Thank you Dan Brown for sweeping the path for me :-)

There exist many entities in this big universal soup. But surprisingly most of these entities exist in two polarities: Either Positive or Negative, Bright stars or Black Holes, Males or Females, Matter or Antimatter (rare I understand) and so on. The tendency of each of the polarity is to search for the other, reach the other and ultimately couple together to achieve the state of completeness. Until then there is thirst, incompleteness and chaos. Short-circuit the two polarities and the end.

The Siva-Shakti form fascinates me. The familiar Ardhanareshwara form is a good (visual) representation of this Siva-Shakti union. It is the form that shows one half as Shiva, the male principle, and other half as Parvati, the female principle.
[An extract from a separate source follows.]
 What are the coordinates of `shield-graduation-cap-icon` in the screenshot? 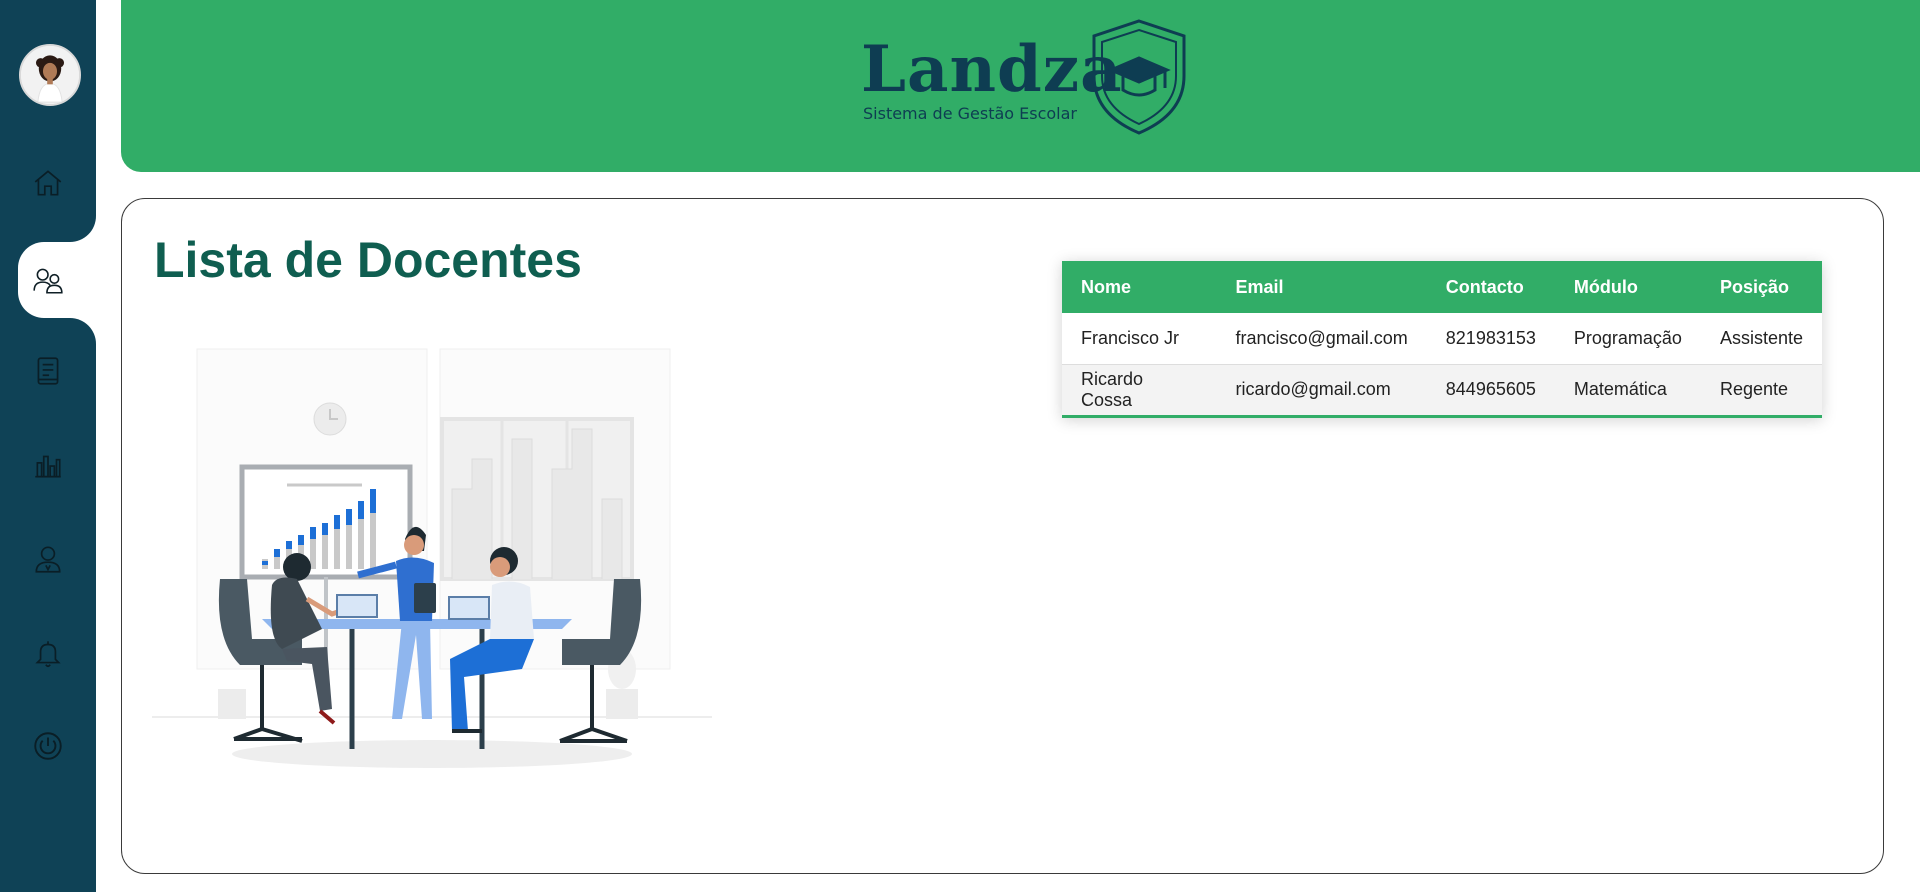 It's located at (1139, 77).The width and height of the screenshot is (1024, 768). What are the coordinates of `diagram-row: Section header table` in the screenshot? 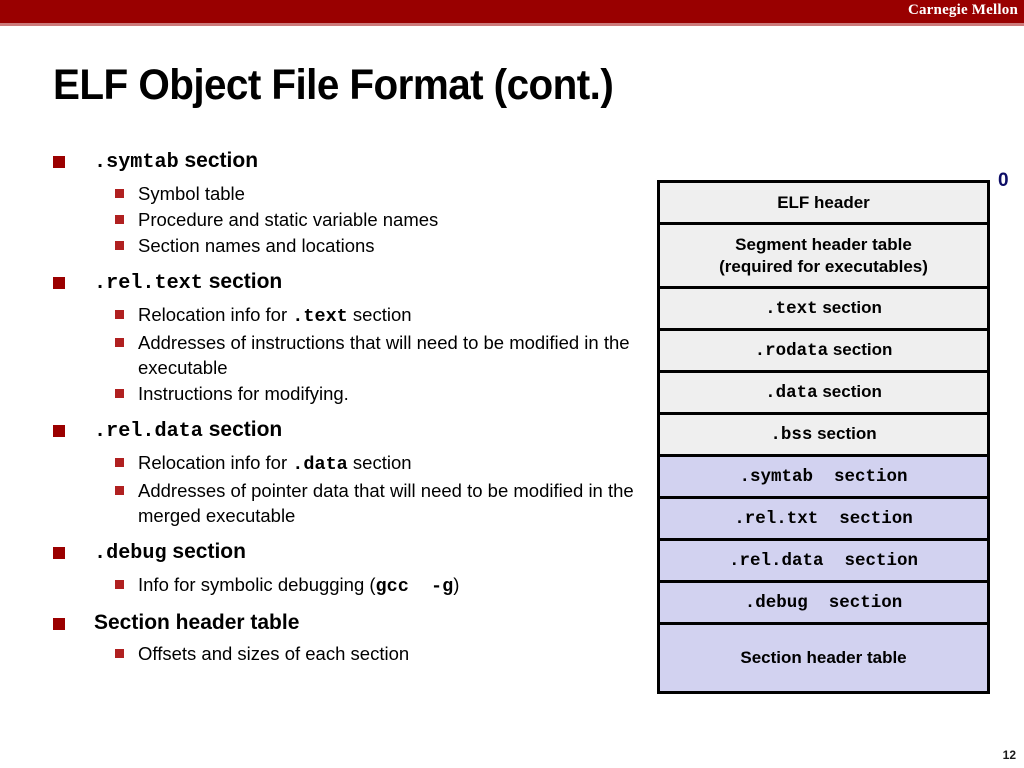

Each half in the divided states supports, inspires, tickles, irritates, complements and supplements the other in a sort of playfulness. The union brings the bliss and stillness in a sort of everlasting orgasm. In Hinduism, the concept is easily acceptable by any common man because of the way Hinduism loads and codes the answers to the riddles of universe with deities, symbolism and myths. In Hinduism most (if not all) in the pantheon of gods have one or more ‘consorts’. Note: They were not wives but 'consorts'. Marriages are for the society and unnatural :-)

In polytheistic pantheon gods-goddesses combinations existed across cultures like with the Egyptians (Isis-Osiris), Greek (Adonis-Aphrodite) and more.


Maybe the concept is trying to show that the merge of the TWO into ONE is the way. The Absolute transcends polarities.

1 comments:

  1. Just so you know, Dan Brown books are found in the fiction section for a reason. Happy Blogging!